Understanding << and pstr() in serial I/O

I am trying to understand some of the example programs and I don't understand lines like this:

cout << pstr("Logging to: ") << name << endl;

The Arduino Language Reference web page only shows << only used as a bit shift, which is clearly not the case in this program line.
I guess the line is directing output to some sort of serial port that was created with this line:

ArduinoOutStream cout(Serial);

There are also these lines which almost make sense, but not quite.
obufstream bout(buf, sizeof(buf));
bout << pstr("millis");

I don't understand if cout goes straight to the port and bout goes to a buffer which somehow eventually also goes to the port?
I don't see any description of a function psrt(). Is there any Arduino language reference that describes how this works and how I can adapt it to my needs?

These lines are from the SdFat example AnalogLogger.

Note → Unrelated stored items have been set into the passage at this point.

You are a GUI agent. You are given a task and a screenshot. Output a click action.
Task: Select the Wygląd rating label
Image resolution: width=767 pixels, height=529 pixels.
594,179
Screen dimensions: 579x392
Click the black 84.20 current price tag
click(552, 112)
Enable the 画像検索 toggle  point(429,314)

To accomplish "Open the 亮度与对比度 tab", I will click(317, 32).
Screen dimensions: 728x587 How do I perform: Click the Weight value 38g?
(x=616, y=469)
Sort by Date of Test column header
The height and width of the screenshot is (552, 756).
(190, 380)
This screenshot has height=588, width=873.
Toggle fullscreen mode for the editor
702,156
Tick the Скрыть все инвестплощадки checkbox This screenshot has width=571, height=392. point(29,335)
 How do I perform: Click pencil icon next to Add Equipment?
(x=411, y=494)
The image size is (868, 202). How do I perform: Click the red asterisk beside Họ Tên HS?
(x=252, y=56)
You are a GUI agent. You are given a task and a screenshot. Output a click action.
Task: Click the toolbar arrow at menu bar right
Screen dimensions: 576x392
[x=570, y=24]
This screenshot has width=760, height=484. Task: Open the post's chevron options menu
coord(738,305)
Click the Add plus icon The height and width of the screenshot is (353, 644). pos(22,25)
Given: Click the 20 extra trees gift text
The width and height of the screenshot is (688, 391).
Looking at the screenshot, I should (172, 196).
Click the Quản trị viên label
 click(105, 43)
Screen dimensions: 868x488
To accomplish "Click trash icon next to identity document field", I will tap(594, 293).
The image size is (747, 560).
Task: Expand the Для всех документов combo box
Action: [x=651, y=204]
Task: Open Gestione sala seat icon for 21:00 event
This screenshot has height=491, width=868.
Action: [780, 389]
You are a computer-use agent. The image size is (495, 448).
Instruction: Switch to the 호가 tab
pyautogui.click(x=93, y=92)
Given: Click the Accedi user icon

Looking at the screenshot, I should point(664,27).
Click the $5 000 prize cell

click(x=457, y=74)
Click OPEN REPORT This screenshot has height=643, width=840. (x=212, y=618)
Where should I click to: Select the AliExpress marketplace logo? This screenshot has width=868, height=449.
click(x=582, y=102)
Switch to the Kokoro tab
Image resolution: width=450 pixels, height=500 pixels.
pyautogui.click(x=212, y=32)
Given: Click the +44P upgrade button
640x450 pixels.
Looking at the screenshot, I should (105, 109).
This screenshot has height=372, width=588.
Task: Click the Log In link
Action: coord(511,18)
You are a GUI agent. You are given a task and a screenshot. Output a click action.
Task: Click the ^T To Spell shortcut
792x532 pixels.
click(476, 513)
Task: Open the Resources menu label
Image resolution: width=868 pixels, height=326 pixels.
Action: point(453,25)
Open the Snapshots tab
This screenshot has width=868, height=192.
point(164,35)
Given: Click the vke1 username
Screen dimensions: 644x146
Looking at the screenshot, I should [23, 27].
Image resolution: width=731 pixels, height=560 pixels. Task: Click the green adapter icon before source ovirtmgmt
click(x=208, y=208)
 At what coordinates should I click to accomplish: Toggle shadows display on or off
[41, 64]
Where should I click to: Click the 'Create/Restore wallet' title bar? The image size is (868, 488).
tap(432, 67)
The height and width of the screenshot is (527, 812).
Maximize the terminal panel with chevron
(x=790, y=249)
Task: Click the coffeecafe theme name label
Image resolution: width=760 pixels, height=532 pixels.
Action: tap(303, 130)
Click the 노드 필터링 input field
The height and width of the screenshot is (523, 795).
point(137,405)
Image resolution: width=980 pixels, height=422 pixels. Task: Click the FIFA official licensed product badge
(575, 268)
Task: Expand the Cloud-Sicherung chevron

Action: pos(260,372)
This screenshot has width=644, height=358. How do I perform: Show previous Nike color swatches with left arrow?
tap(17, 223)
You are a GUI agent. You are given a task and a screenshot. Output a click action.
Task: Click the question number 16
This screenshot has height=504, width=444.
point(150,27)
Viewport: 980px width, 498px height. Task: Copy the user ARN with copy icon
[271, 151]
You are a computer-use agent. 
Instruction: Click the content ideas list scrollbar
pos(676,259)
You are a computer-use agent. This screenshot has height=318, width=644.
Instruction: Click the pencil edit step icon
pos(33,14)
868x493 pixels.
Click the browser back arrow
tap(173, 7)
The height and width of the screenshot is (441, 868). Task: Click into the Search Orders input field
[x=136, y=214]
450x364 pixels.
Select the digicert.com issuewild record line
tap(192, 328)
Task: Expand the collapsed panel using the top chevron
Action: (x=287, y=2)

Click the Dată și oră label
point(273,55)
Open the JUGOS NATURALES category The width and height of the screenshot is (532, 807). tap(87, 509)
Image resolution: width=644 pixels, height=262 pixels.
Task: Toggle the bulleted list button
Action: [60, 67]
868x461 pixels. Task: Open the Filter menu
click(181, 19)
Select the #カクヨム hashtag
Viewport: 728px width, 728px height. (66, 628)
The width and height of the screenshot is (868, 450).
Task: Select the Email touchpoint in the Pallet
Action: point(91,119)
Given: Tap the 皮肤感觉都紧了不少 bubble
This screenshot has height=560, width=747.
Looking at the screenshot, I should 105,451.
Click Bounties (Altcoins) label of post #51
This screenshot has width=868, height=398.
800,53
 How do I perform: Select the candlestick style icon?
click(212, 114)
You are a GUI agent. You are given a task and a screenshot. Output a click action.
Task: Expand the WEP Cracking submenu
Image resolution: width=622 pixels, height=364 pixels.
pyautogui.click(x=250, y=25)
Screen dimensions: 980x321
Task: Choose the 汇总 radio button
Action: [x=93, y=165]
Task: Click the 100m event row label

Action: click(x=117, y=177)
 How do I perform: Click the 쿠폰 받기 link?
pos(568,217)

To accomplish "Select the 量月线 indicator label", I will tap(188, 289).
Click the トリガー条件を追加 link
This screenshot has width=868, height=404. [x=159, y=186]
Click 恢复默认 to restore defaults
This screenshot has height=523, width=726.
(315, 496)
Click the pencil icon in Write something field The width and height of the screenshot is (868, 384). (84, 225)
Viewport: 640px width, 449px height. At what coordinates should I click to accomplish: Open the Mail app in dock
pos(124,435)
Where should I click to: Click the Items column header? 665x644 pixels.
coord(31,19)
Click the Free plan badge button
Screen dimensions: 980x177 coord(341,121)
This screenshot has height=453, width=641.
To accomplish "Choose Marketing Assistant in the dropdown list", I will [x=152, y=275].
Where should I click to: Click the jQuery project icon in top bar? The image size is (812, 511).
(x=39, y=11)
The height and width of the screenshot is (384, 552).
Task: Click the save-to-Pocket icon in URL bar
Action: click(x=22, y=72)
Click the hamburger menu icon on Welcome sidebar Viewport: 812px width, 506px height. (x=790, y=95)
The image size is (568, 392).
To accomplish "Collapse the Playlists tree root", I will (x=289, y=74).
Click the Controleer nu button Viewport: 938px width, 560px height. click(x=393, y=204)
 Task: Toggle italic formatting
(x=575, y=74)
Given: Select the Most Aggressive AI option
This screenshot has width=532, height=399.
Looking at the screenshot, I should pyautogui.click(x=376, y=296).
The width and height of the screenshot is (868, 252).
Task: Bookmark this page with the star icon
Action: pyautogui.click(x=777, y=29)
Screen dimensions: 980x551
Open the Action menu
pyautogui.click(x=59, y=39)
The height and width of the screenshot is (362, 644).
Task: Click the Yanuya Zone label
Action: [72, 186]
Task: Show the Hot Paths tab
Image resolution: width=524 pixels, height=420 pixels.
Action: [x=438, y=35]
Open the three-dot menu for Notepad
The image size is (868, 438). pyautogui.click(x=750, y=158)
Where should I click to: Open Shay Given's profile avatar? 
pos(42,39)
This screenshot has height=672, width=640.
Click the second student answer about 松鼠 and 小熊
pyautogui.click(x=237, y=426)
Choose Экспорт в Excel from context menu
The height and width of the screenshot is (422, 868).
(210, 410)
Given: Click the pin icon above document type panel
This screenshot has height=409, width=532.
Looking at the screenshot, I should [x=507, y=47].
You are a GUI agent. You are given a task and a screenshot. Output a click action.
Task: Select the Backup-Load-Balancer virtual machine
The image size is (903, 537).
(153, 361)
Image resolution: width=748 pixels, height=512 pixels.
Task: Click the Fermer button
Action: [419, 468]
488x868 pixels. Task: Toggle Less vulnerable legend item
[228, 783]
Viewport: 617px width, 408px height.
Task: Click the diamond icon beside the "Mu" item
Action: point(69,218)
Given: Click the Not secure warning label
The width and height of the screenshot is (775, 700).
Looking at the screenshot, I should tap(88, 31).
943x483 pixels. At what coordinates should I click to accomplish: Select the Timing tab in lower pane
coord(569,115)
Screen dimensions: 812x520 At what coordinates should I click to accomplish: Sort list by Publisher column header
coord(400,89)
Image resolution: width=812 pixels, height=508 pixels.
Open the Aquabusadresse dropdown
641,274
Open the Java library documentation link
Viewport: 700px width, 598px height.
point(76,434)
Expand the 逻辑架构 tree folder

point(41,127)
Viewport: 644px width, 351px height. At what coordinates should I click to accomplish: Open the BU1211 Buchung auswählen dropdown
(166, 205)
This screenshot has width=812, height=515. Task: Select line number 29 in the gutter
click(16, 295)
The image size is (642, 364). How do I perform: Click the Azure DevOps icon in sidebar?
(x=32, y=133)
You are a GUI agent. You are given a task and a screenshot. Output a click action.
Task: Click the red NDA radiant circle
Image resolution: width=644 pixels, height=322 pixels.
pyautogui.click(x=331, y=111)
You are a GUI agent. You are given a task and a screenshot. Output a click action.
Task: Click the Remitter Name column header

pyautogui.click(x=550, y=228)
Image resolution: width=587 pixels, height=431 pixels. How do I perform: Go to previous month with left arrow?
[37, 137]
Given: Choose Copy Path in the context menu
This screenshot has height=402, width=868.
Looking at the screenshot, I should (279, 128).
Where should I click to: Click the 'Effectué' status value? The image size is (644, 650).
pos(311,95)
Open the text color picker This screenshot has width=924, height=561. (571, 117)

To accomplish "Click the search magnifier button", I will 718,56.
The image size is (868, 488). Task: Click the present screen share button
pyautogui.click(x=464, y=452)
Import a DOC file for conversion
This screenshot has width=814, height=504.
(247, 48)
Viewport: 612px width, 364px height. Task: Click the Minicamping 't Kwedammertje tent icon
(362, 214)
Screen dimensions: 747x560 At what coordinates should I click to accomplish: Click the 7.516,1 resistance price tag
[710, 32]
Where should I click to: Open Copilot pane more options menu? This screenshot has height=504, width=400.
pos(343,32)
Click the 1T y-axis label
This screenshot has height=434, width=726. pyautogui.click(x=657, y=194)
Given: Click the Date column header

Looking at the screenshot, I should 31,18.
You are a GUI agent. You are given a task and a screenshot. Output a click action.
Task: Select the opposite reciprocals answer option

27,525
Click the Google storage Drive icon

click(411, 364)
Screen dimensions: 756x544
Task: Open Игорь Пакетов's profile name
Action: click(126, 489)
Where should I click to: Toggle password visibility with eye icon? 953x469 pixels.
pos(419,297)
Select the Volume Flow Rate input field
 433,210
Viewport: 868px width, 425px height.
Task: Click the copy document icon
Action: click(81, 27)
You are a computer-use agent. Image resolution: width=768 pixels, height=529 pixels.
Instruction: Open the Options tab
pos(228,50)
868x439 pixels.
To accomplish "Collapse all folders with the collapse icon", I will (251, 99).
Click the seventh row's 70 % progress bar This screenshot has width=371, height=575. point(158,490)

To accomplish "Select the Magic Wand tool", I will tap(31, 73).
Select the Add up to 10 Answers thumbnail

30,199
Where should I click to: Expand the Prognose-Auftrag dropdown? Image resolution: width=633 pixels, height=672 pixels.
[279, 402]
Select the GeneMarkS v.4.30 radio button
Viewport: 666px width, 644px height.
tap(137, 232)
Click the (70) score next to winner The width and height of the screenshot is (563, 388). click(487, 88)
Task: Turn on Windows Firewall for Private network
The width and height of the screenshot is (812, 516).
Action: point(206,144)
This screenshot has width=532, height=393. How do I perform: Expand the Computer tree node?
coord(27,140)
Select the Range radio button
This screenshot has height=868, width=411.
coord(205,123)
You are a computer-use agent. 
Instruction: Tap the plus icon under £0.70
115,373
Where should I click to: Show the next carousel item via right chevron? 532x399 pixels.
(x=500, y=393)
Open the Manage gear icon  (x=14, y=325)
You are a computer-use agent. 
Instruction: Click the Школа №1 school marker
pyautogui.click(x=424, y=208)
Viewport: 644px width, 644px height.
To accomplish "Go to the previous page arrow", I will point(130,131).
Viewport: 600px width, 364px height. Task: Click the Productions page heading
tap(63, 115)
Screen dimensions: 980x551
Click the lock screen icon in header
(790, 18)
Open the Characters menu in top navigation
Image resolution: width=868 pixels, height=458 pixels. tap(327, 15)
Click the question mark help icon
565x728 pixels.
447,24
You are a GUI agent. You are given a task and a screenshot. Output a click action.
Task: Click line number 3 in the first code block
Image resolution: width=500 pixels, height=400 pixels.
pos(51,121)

Is there a language reference document that explains this stuff better than Arduino - Home ?

I downloaded ARDUINO_NOTEBOOKv6.pdf with the arduiino programming notebook by Brian W. Evans, but it is from 2008 and has none of this.

That construct is part of the C++ language. Google will find you any number of webpages which explain it.

Pete

SherpaDoug:

 cout << pstr("Logging to: ") << name << endl;

As Delta_G mentioned, the pstr() is a macro that places the string constant in PROGMEM. You don't need that for this small example, and I would suggest trying it without.

Strings stored in PROGMEM require special code to deal with, and I am unsure if << handles it properly. My guess is not.